Widespread agreement is rare in higher education. But one thing seems to resonate strongly with just about everyone: The entire enterprise of higher education is too darn complex, and everyone involved would be well served in engaging in radical simplification – that is, taking a critical eye to, well, everything; and if a policy, procedure, practice, or anything else causes more problems than it solves, ditch it and don't look back.
Late last year, Jeff Young at EdSurge asked me to write a brief article about what I'd learned so far over the course of the Covid-19 pandemic. That article showed up here, and I reposted it here with some additional thoughts not found in the EdSurge article. That's where I first voice this idea, in terms of what I have learned to stop doing. Namely, I have made a commitment to identifying pointless tasks and stop doing those, which is what I mean by radically simplifying.
The idea seems to have legs. I was asked to talk even more about it on the Helix Education podcast with Eric Olsen. Here is the trailer, via a sweet animated clip:
(My animated avatar is a lot better-looking than I am.) And here is the entire episode:
And here are a couple of additional thoughts that so far have appeared nowhere.
How far should we take radical simplification?
I think most higher ed folks can get on board with identifying bureaucratic items that don't seem to serve any real purpose and eliminating them without mercy. Meetings that don't really need to happen? Policies that seem to be no more than food for the filing cabinet? Procedures that duplicate effort or go nowhere like an M.C. Escher staircase? Off with their heads! (Figuratively speaking.)
But what about other items in the university that "serve no real purpose"? Should we just cut anything that apparently consumes more than it produces — for example, academic programs with stagnant or declining enrollments, or faculty positions that cost more than the revenue they generate? Or even administrative positions that seem useless to the average person?
If we mindlessly apply the radical simplification idea to anything that "doesn't produce", we run the risk of turning higher education into a corporate dystopia where we are all slaves to shareholder capitalism. Regular readers of this blog know that I am on record as saying higher education has a lot to learn from the corporate sector, and we would be well served to be curious, not judgmental about the corporate world, learning where we can and appropriating what can be useful. But a slavish devotion to efficiency and "shareholder value" is not one of those things. (And if you look around, the best companies out there don't subscribe to that devotion themselves.)

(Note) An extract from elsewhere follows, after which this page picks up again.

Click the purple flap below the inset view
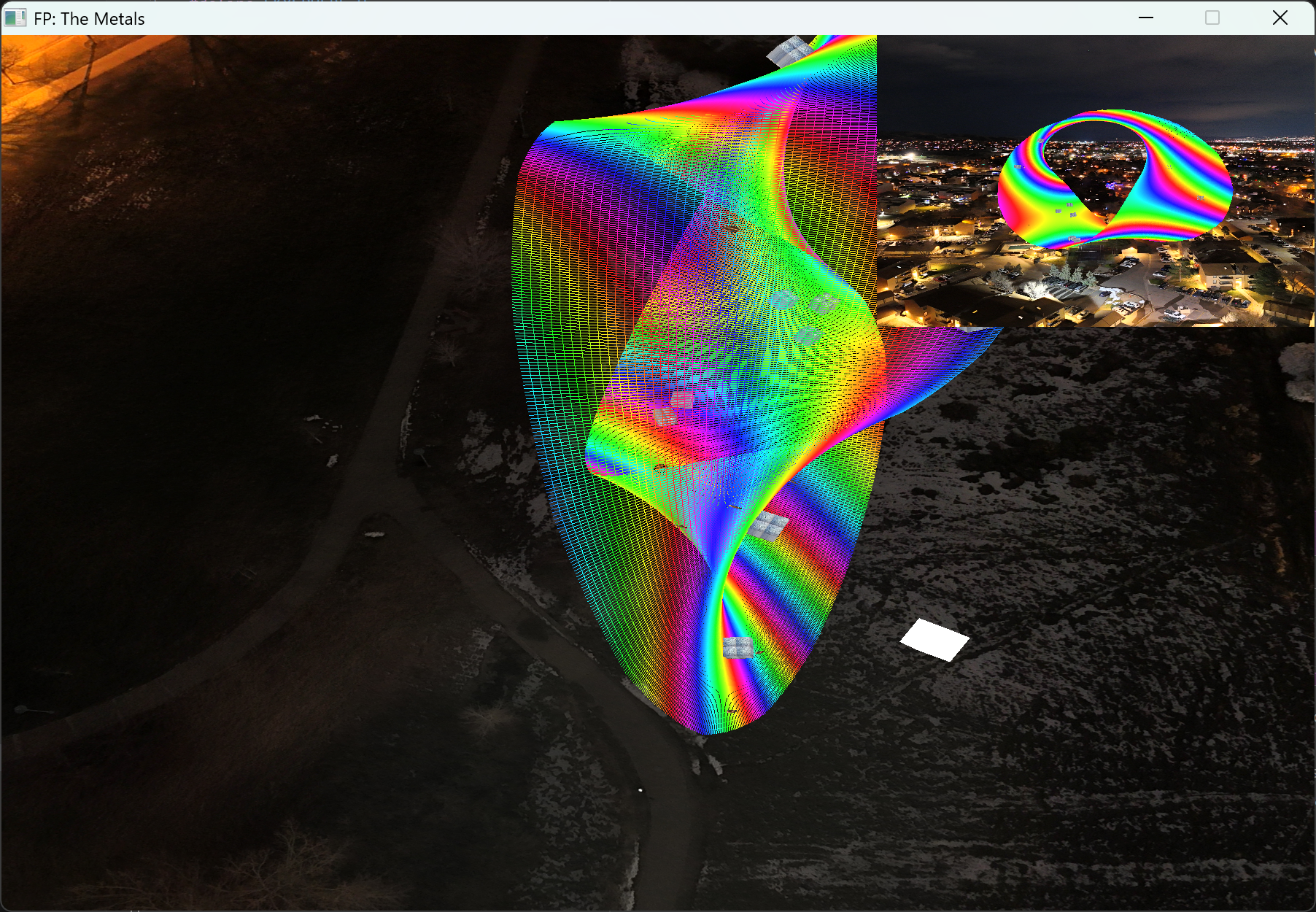This screenshot has height=912, width=1316. [x=941, y=350]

When we encounter a potential simplification that incurs a human cost, or a cost to the core mission of the institution, we need to take a breath and think carefully about what "serving a purpose" means. If you're a small liberal arts college, for example, and the number of majors in your Philosophy program is declining, the shareholder-capitalist response would say: Downsize the Philosophy Department and reinvest the resources in something that's "working". Some schools are doing exactly that. This makes sense from the standpoint of maximizing "shareholder" value. But it doesn't make sense from the standpoint of being a liberal arts college. At least, cutting programs and faculty should be the response of last resort, once a good-faith effort to build that program back up has taken place.
Who gets to decide what to simplify?
That's the other question. Obviously administrators do. This is part of their job as managers, to make decisions about how best to allocate finite resources. This means making decisions, period; and making decisions to remove items from the university in a mindful way, takes a certain courage.

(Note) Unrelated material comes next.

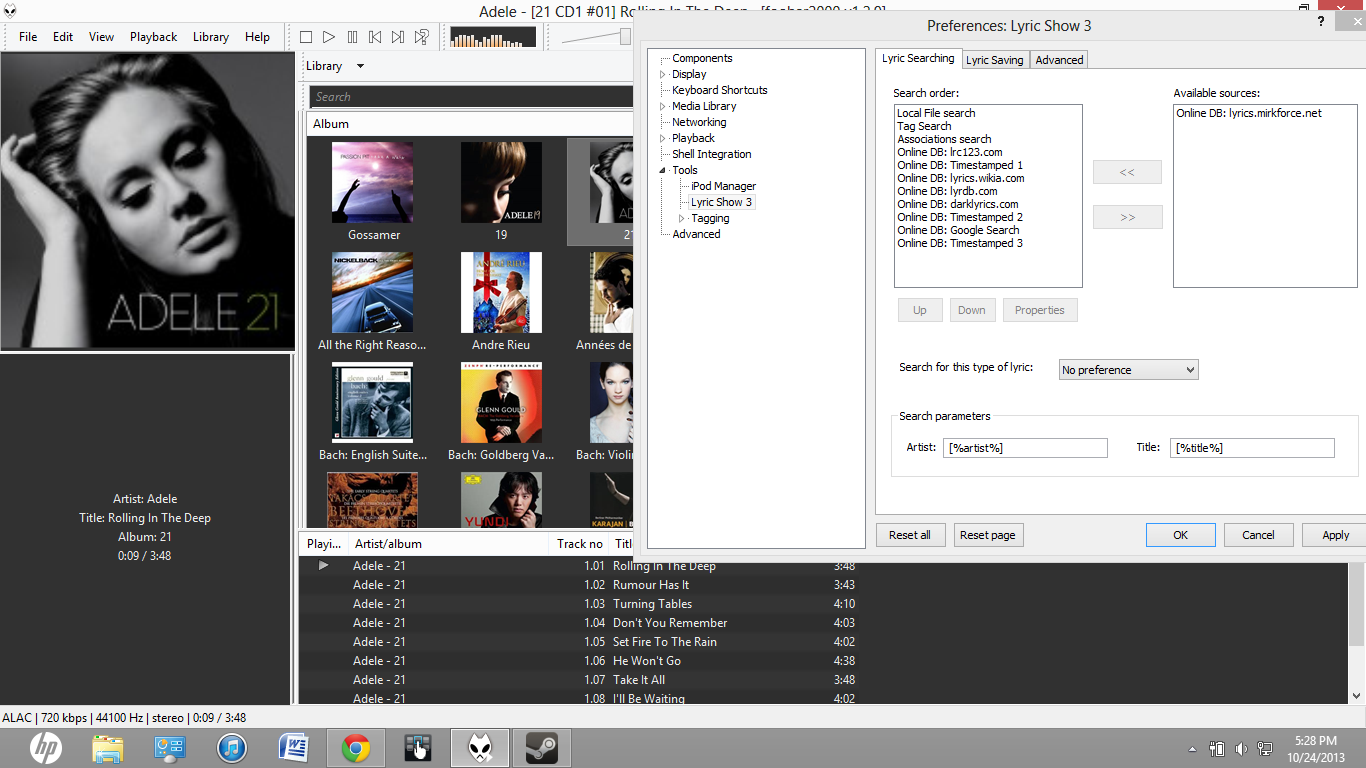Open foobar2000 from the taskbar
This screenshot has width=1366, height=768.
(480, 747)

A good administrator has the courage to take simplifying steps while also seeing the entire playing field and understanding the human and institutional costs of those steps. A bad administrator makes one (or both!) of two mistakes. They either lack that courage, and fail to make decisions at all — instead, trying in vain to give everybody everything they want, and instead making everybody unhappy. Or, they oversimplify and don't take the human/institutional cost, or any other nuance, into account — they subscribe to an ideology instead, and like a zealot, seek only to align their actions with the ideology.
And what about people who aren't administrators? To what extent can rank-and-file faculty like me, and including contingent faculty, radically simplify things? Obviously there's much less power involved and so some things, while obviously pointless, can't be removed. I cannot decide just to skip my next committee meeting just because, in my view, it seems to serve no purpose. Or, I can decide this, but there will be consequences.
I would say to this something similar to what I say about personal productivity (and the two are related): Do what you can with what you have. For example:
- In your course syllabus: Is there a topic or assessment that, if you're being honest, doesn't really need to be there (because it's not on the department syllabus of record and seems weakly related to your course objectives)? Then cut it. Nobody will object and everyone's life will be easier.
- In your service work: Are you being asked to show up for meetings to which you have literally nothing to contribute? Or are you being asked to do more stuff for the department than seems fair to you? You might not be able to just straight-up say "no" to those, but you can at least bring it up with your department chair in a positive and professional way. I am wondering how I contribute to those meetings, I want to help the department but I'm not sure this is the best use of my time. Or, I want to help the department but I think I'm getting a disproportionate amount of service assignments. If that sounds scary, it sort of is, but after 25 years I've decided that faculty have to advocate for themselves — we can't expect someone else to swoop in and save us.
Again, simplification takes a certain courage. It's easy to just add more, more, and more — but the human toll it takes on all of us, and the toll it takes on our institutions and eventually our students just isn't worth it.